Edebiyatın, yazının herhangi bir şeyi değiştirmeye gücü olduğunu düşünmüyorum. Böyle bir misyonu da yok bana kalırsa. Koskoca devletlerin, hükümetlerin insan kalitesi politikalarına yön vermek için edebiyattan medet ummaları garip olur. Okumak bir alışkanlık değil orta sınıf konforlu insanın seçimi. Refah toplum olmadığımız, olamayacağımız için bizde dersler kitaptan işlenmez.

6. Öykülerinizde karakterlerin devlet, erk, otorite, hükümet üzerinden muhalifliklerine şahit oluyoruz. Kahramanların birçoğu bu kavramlarla derdi olan kişiler.
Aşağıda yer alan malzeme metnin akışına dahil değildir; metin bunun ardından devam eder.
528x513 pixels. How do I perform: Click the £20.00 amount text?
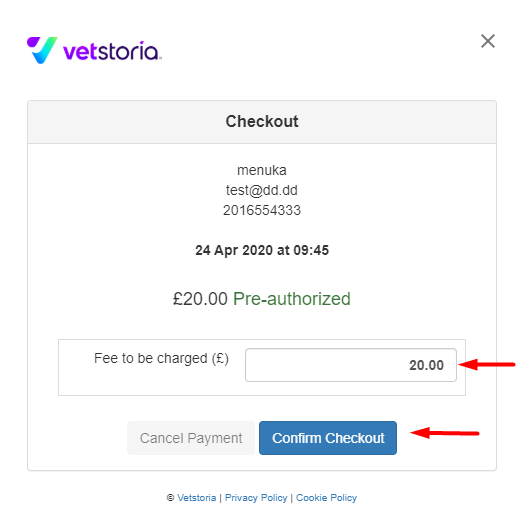click(200, 299)
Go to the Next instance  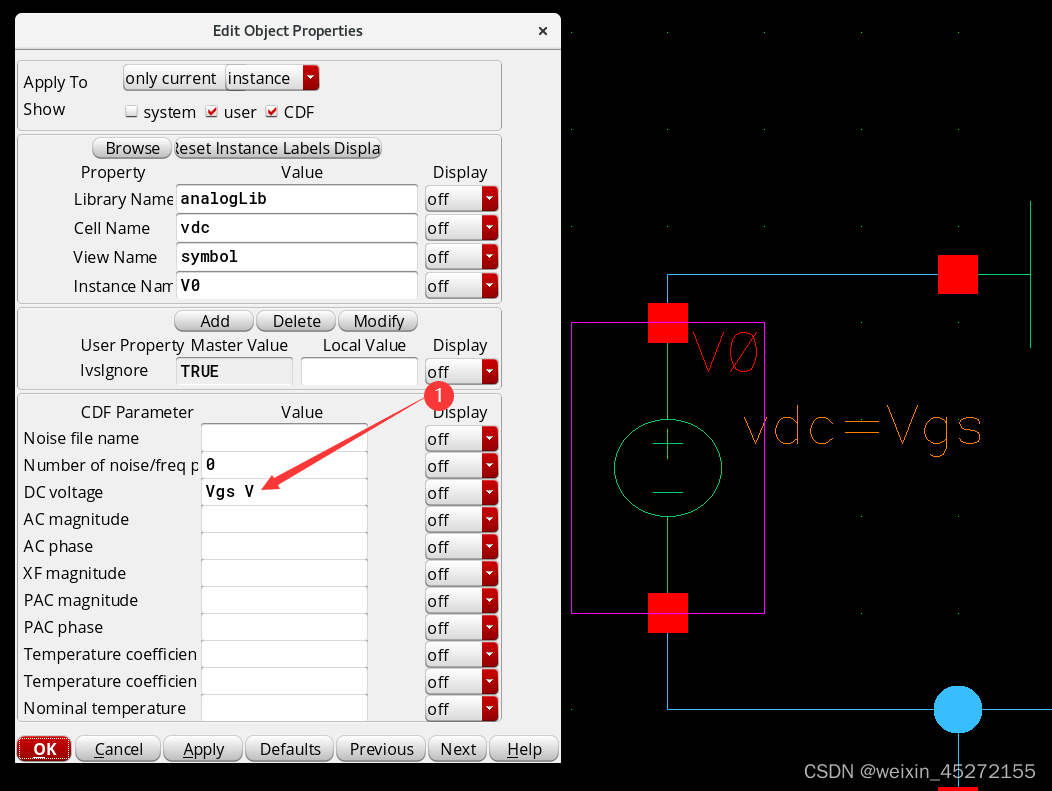[x=457, y=748]
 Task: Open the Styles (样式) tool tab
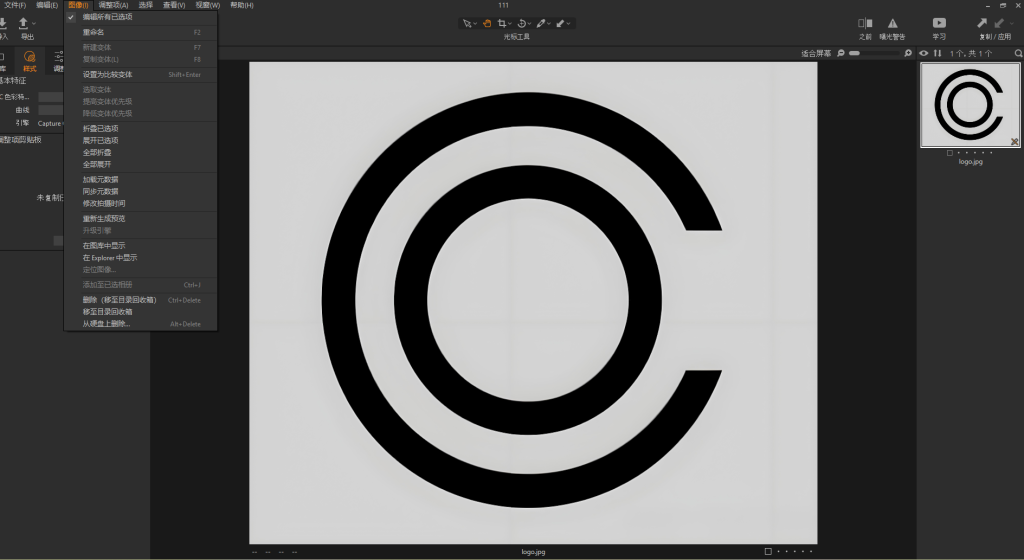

Ziya Osman Saba’ya bir röportajında yöneltilen “Neden toplumsal konulara hiç değinmiyorsunuz?” sorusuna, “Yasak değilse ben de kendi kendimi anlatayım,” cevabı uzun süre bu konu üzerine düşünmeme sebep olmuştu.

Siz yazarın toplumsal bir görevi bulunması gerektiğine inanıyor musunuz, sanatçı muhalif olmak zorunda mıdır ya da şöyle ifade etsem daha doğru olacak sanırım, sosyal bir fonksiyonu yok diye bir yazarın/sanatçının yerilmesi konusunda neler söylemek istersiniz?

Yaratıcıların bir duruşu, tavrı ve kimliği olması gerektiğine inanıyorum. Yazar, bunu metinlerinde gösteren de olabilir, (apaçık) göstermemeyi de tercih edebilir. Sakınmayı yahut korkmayı da insani buluyorum. Genel itibarıyla mıymıylıktan hoşlanmıyorum. Ülkemizdeki yaşanırlık çeşitlilikleri, vakalar, siyaset, ekonomik gidişat vs. düşündükçe, tüm bunlara kulaklarını tıkayan bir yazarın bile sadece “maruz” kaldıklarıyla, yani kırıntılarla, bir şeyleri kurcalamamasının yaslandığı yeri ayan beyan işaret ettiğine, zaman tanıklığının reddine ve hiçbir şeyi umursamamasına şaşırıyorum.Azıcık.


7. “Güzel şeyler peş peşe… Hem her şeye sebep bulamam” diyorsunuz İçinde Bak, KimselerGizlemiyor Talihini öykünüzde. Yazarların, yazma eylemini hep bir sebebe dayandırma, yazmalarını bir yere yaslama ihtiyacına şahit oluyoruz. Cevaplar değişse de bu arayışın hep var olduğunu görüyoruz. Her yazar kendine en az bir kere sormuştur sanırım. Neden yazıyorum?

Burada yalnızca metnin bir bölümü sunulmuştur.